Racial Justice Reel Camp Summer 2022
day-by-day + films produced
The first day of our Racial Justice Reel Camp is quite the busy one. With participants filling the space and getting to know each other well before our start time, we begin our opening circle early and start to learn more about one another. Our social worker Pumehana introduces all of us to the ahupua`a that we are holding our reel camp on and through this acknowledgement reminds us all that this is indeed Kānaka Maoli land. After guiding us through introductions in `ōlelo hawai`i and everyone sharing a bit about where we come from as well as the places we call home, we delve into the creation of our community agreements document. Every participant adds an agreement to their papers during this time, creating a braid of accountability, trust, and the understanding that we will respect and take care of each other and ourselves while sharing this space together for the week.
After our community agreements and a brief exercise focusing on personal perceptions and reflections of race given by Akiemi Glenn of The Pōpolo Project, we have a short lunch before diving right into a lecture on camera and hands on practice with the film equipment. The lectures and practice sessions seem to zoom by, with a lecture on film genres and a writing activity quickly following behind. Though a fast-paced day, the participants are along for the ride at every stop.
Earlier in the session, Akiemi reminds the room of the importance of coming to these projects and our communities as a whole from our own experiences; to let that be our guide when interacting and creating with people. As we close the day with our circle and some small reflections, it’s evident this reminder has been taken to heart. We have a room full of participants who are excited to tell their stories and listen to others as they do the same.
Looking forward to seeing and hearing every single one.
We begin our second day with conversations regarding race and ethnicity in film. With Akiemi and Pumehana leading us through the presentation, participants are given not only a wide range of possibilities when it comes to the types of subject matter and focus, but they are also shown that there are multiple genres in which to explore them through. From being Chinese growing up in the American South to questions surrounding Kānaka identity and wrestling between staying in the homeland or moving thousands of miles away to New York City, race, ethnicity, and belonging are complex, layered, and constantly shifting realities. These examples, as well as the short film “VOICE,” allowed participants the opportunity to think hard on what genre/lens best fits their stories and what stories they think need telling.

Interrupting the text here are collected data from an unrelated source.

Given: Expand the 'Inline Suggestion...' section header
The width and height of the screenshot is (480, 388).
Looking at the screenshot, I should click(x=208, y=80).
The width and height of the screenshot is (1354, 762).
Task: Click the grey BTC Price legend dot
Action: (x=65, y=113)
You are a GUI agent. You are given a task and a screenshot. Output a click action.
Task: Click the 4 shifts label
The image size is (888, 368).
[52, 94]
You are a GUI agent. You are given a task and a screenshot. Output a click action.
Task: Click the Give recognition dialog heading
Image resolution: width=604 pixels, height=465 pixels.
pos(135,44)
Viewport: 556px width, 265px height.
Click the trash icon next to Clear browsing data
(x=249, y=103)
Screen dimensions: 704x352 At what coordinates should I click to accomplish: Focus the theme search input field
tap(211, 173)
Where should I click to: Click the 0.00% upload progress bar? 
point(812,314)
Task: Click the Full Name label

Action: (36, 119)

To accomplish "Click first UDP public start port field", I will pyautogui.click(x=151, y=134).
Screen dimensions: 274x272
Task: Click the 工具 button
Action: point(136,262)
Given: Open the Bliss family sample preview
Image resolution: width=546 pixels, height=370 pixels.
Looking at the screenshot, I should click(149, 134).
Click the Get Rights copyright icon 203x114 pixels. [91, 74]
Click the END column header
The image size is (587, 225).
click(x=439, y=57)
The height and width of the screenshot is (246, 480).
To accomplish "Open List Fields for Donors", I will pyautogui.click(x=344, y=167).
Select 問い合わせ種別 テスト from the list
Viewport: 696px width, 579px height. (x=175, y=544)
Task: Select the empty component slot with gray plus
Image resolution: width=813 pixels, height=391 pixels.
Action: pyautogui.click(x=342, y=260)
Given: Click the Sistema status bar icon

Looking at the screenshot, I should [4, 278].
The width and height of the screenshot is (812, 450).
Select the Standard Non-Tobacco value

After this presentation, the rest of the day is spent going back and forth between lectures on editing, production roles, and expectations, and hands-on practice and planning. The biggest event of the day was definitely when groups began the process of storyboarding and script writing. Having received ample instruction by Aleta and Keana on what a solid storyboard is comprised of and what one can expect from having such a valuable resource on hand throughout the filmmaking process, participants took their time assembling themselves into teams and then *boom*-- straight into storyboarding. Some teams seemed to already have dialogue written by the day’s end and are well on their way to getting in those first shots of their film.
We end the session with excitement in the room. It’s only the second day and already participants are shaping their movies! I can only imagine the awesome stuff that’s going to come out of this.